Faced with impending sanctions from its national headquarters and the University, Kappa Sigma fraternity decided to dissolve its Duke chapter Saturday.
Although it will lose its on-campus housing and recognition from the University, group leaders said they plan to continue social and rush activities.
"We do not see this as our group breaking up," Kappa Sig President Jeff Adams said. "We see this as our group breaking from our nationals."
The group was supposed to have gone "dry"--or alcohol-free--last spring after a pledge was hospitalized for alcohol poisoning. After an intoxicated member fell out a section window earlier this semester, both the University and the fraternity's nationals became aware the fraternity was not dry. Nationals subsequently e-mailed the chapter's leadership Thursday outlining sanctions that they would have to abide by the rest of this year and all next year. The sanctions dictate that the fraternity increase dues to $300 per member per month to cover higher insurance premiums; pay a $2,500 fine for any subsequent alcohol violations; lock the commons room indefinitely; create a campus group for students opposed to alcohol; and attend district and national fraternity meetings.
Adding to the fraternity's difficulties, any event with four or more Kappa Sig members in attendance would be considered a Kappa Sig event, making any off-campus events with alcohol illegal as well.
After a two-hour meeting Saturday in which members discussed the implications of those restrictions, members voted nearly unanimously to disassociate from the national fraternity and the University's Interfraternity Council. They notified their nationals and the University Sunday of their decision.
"This was not an easy decision to make, but we all felt it was the right thing to do in light of the way University and national fraternities seem to be heading," said Adams, a junior. "We felt we could no longer rush kids or want to rush kids under those sanctions-they compromised what we were as a group."
Kappa Sig Vice President Mark Boyd added that he saw a common theme in the deactivation of three fraternities in the past three years--also including Phi Kappa Psi and Sigma Alpha Epsilon-and he suspected more will follow suit this year. "I can't tell if the University is trying to get people like us off-campus or just get rid of us," said Boyd, a junior. "They need to be frank with us.... In my dealings with [Assistant Dean of Students Todd Adams], I have found him to be pretty duplicitous, with an agenda contrary to our own."
Todd Adams could not be reached for comment.
Like SAE, which dissolved last January after facing similar pressures and restrictions from its nationals, Kappa Sig hopes to rush a pledge class informally this spring.
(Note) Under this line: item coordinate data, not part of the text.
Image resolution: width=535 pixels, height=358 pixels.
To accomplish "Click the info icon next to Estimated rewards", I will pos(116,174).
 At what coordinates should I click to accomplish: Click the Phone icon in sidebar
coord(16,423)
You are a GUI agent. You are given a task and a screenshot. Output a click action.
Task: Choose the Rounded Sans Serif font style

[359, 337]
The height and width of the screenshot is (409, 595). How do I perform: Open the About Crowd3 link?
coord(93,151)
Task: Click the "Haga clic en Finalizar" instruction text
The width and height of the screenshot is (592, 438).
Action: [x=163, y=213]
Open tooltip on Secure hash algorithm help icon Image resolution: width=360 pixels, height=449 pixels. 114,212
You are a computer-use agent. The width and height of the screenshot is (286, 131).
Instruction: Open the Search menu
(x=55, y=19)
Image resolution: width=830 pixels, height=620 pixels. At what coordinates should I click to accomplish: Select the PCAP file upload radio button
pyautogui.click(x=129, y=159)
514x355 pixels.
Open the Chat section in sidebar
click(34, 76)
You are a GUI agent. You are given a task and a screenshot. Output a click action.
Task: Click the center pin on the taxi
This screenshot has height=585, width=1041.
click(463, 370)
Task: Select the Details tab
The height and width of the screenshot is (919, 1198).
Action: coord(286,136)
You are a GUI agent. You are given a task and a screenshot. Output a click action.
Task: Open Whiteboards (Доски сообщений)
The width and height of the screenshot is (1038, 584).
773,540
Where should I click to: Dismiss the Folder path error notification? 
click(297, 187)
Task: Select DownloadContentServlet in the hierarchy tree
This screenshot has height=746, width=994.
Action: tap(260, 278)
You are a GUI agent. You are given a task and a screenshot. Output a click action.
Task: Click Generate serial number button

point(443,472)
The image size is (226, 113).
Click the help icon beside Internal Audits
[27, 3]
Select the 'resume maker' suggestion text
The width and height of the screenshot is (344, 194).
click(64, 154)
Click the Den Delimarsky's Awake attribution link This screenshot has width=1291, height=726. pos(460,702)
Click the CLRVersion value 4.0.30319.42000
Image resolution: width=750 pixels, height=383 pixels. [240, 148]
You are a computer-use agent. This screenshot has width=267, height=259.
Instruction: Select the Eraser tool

Kappa Sig members said they would like to meet with leaders of SAE--which reined in 21 pledges after announcing its deactivation last spring-about rushing as an off-campus fraternity.
"What we did probably made their decision much easier because we proved we can have successful events off-campus without having a section or recognition from the University," former SAE president Will Brown said. "It really helps us a lot too, especially with rush so that the freshmen can see being an off-campus fraternity is not just something we had to do last year but rather a continual issue."
Brown, a senior, added he would be interested in meeting with Kappa Sig leaders to discuss a rush plan for off-campus fraternities. Phi Psi--which did not rush a pledge class last year but took in more than 30 new members in spring 2001 when the University disbanded the group--would likely not partake in such discussions, former Phi Psi president Peter Menachem said.
Without the infrastructure of IFC, both groups will face challenges in the rush process, said IFC President Jeremy Morgan.
"I think there is a changing tone where groups think they can make it without IFC recognition," said Morgan, a senior. Unlike Boyd, however, Morgan did not expect more groups to share Kappa Sig's fate this year.
Despite the move, Kappa Sig still plans to hold weekly meetings and host social events. "The negative side of this is that we parted with 130 years of tradition at this school," Boyd said. "The positive thing is that nothing has really changed."